EU-funded researchers from the SAFUEL project have been developing, testing and validating a new, safer fuel system designed to meet the evolving challenges of air transportation.
Designing the next generation of safe fuel systems
Although air travel is today’s safest form of transportation, safety can never be taken for granted. As the global air transport industry continues to evolve, constant effort is needed to ensure the highest levels of safety. For example, with aircraft using more and more composite materials and electronic systems, the risk of fire within the aircraft’s fuel system increases. Likewise, as more aircraft fly polar routes, the risk of ice forming within the fuel system also increases. If not properly addressed, these new risks could pose a serious threat to the industry’s level of safety.

The EU-funded SAFUEL project aims to address this threat by developing the next generation of safe fuel systems. Specifically, the project is developing, testing and validating a new, safer fuel system designed for use in more extreme temperatures. Key deliverables include a new fuel system design that meets the constraints of composite built and more electrically-connected aircraft, innovative technologies for gaging fuel circulation, and the necessary data to support authorities in issuing rules and regulations for safe flights in icing conditions.

Potential for commercialisation

Many of the innovative deliverables coming out of the project have significant potential for commercialisation. For example, although the SAFUEL Water-in-Fuel Sensor was originally designed to measure the quantity of dissolved water in the fuel, it can also be used for other applications. ‘This sensor has been shown to have value in monitoring the quality of fuel at airports and, outside the aviation sector, in monitoring the quality of fuel in the automotive industry and fuel distribution networks,’ says project coordinator Bruno Reynard. According to Reynard, commercial exploitation in the short- to medium-term is likely to come from these less demanding applications than on-board aircraft.

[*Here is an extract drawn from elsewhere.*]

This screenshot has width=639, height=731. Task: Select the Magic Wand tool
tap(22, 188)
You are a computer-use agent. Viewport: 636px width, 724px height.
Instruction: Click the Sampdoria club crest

The project’s research into the icing phenomena has also led to new, unexpected market opportunities. For example, the project’s icing test bench is now available to the aeronautic industry and can be used for any other systems in non-accessible areas. ‘The size of the potential market for using the test bench is difficult to estimate, but we believe it to be in the range of EUR 250 000 and EUR 500 000 in revenue for Hamburg University of Technology (TUHH), a project partner and where the bed is located,’ adds Reynard.

Collaboration is key

By improving water detection in fuel tanks, enhancing flammability protection, removing ignition sources, validating compatibility with modern avionics and verifying compliance with alternative fuel standards, SAFUEL is successfully building the next generation of fuel systems.

According to Reynard, the key to this success is how the project has brought together more than 10 aviation related companies, research institutions and associations, including such industry leaders as Airbus and Zodiac Aerospace. ‘This collaborative approach encourages companies to not only develop new technologies, but to also develop new processes for developing this new technology,’ says Reynard.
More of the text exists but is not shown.